The Idaho statute, the first of its kind and a model for those adopted by other states, defined criminal syndicalism as "the doctrine which advocates crime, sabotage, violence or other unlawful methods of terrorism as a means of accomplishing industrial or political reform." Offenses punished as felonies under such statutes included oral or written advocacy of criminal syndicalism; justifying commission of or attempts to commit criminal syndicalism; printing or displaying written or printed matter advocating or advising criminal syndicalism; organizing or being or becoming a member of any organization organized or assembled to teach or advocate criminal syndicalism, or even presence at such an assembly. Though most citizens and state legislators believed that these statutes were directed solely against the use or advocacy of force and violence, in practice they jeopardized freedom of speech, because they were used to punish those who expressed or even held opinions offensive to the majority of the community.

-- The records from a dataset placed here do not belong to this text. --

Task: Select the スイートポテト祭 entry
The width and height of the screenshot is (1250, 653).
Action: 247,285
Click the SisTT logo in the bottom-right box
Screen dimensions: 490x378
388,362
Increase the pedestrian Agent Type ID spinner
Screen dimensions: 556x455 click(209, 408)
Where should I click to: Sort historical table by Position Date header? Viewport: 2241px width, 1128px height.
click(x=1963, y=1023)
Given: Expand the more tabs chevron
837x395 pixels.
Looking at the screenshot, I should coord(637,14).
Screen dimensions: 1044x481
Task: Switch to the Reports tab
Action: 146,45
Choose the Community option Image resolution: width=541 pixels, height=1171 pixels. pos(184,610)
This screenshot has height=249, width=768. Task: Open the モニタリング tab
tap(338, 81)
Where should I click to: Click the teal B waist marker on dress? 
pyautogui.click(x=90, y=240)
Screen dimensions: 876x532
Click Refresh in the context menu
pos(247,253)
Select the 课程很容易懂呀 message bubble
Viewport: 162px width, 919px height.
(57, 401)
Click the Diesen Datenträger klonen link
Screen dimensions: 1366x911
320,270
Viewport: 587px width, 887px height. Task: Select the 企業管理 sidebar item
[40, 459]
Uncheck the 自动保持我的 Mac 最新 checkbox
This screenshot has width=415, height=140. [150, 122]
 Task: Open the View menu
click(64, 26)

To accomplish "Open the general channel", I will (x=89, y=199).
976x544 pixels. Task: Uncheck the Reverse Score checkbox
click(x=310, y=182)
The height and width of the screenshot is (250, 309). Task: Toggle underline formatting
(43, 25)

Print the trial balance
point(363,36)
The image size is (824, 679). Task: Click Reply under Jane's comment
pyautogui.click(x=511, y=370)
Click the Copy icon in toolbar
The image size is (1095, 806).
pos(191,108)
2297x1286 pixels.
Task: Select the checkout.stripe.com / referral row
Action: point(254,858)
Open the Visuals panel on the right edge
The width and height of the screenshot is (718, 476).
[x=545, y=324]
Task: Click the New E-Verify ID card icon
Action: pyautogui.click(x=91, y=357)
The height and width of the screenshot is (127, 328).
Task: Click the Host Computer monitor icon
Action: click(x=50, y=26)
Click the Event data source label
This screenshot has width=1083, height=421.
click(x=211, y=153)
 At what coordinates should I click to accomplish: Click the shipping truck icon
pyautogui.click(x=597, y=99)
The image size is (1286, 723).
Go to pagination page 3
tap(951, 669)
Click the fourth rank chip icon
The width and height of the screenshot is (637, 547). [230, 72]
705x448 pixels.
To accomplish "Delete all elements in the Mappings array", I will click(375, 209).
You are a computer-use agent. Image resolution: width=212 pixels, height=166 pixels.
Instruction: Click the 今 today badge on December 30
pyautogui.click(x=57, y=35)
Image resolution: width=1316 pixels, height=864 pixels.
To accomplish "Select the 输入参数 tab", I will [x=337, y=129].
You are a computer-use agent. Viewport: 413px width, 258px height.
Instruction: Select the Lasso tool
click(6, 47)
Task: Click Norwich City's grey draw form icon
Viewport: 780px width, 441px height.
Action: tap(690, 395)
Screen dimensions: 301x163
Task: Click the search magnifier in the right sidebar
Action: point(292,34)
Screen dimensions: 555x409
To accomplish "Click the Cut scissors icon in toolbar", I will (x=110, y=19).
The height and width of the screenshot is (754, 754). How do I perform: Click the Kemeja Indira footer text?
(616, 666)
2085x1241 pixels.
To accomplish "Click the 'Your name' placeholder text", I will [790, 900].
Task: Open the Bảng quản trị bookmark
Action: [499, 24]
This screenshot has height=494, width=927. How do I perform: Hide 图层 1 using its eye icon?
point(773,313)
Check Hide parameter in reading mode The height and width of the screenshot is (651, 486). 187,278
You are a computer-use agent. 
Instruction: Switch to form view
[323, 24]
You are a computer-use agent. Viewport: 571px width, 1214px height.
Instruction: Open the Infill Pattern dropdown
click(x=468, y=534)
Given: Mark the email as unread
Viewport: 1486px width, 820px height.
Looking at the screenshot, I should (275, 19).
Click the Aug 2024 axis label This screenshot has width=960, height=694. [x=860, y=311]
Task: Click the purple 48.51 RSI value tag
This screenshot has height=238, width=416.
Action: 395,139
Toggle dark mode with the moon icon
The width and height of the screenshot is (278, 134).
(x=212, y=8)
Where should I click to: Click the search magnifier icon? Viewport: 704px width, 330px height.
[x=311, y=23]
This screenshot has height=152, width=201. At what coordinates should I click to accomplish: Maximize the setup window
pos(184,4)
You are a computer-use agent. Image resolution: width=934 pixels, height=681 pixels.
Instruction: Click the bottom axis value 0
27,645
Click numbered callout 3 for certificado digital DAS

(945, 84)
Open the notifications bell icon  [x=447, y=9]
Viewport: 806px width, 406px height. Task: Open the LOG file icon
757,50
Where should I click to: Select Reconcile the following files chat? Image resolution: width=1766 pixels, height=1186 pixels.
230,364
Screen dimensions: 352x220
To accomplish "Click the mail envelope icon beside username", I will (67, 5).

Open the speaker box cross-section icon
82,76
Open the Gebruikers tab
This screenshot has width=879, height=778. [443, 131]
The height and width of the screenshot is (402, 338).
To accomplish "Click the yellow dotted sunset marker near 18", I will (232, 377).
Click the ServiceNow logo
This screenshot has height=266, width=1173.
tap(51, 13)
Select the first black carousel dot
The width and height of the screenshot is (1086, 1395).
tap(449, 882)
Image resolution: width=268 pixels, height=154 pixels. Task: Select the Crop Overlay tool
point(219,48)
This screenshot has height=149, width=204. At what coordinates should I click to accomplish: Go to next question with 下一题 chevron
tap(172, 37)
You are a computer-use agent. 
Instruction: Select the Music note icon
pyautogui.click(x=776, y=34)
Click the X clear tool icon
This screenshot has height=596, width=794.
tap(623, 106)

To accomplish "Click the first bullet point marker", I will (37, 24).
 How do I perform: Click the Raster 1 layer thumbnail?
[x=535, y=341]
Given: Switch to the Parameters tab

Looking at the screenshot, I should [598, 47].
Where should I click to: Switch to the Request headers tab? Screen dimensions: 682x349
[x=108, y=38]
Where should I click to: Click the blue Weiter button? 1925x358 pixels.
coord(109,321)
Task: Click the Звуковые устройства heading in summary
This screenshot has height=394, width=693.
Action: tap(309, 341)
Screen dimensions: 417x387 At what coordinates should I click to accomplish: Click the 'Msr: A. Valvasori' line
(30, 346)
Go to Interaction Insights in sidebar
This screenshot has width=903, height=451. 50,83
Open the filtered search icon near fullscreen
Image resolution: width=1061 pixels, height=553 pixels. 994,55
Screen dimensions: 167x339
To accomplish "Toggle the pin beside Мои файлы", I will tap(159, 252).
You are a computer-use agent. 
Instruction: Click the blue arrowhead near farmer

Criminal syndicalism statutes almost uniformly survived constitutional challenges in the state courts. In whitney v. california (1927) the United States Supreme Court upheld the California Criminal Syndicalism Act; Justice louis d. brandeis's eloquent opinion, concurring only in the result, set forth the most sophisticated formulation of the theoretical foundations and practical applications of the clear and present danger test previously formulated in other first amendment cases. In Fiske v. Kansas (1927), the first decision overturning a conviction under a criminal syndicalism statute, the Supreme Court merely invalidated the statute's application, holding that the state had not shown that the defendant had advocated any but lawful methods to achieve the goals of the IWW. In de jonge v. oregon (1937) a unanimous Court struck down the application of the Oregon Criminal Syndicalism Act to defendants who had merely attended a peaceful meeting of the Communist party; the Oregon legislature later repealed the statute. The labor troubles of the 1930s prompted efforts to strengthen existing criminal syndicalism laws, but these came to nothing, and several states followed Oregon's example in repealing their criminal syndicalism statutes. State criminal syndicalism statutes fell into disuse after the 1930s; in brandenberg v. ohio (1969) the Supreme Court declared the Ohio Criminal Syndicalism Act unconstitutional on its face, overruling Whitney, adopting the principles of Justice Brandeis's concurring opinion, and making successful prosecutions under criminal syndicalism statutes virtually impossible.
Richard B. Bernstein
Dowell, Eldridge Foster 1939 A History of Criminal Syndicalism Legislation in the United States. Baltimore: Johns Hopkins University Studies in Historical and Political Science, Series 57, No. 1.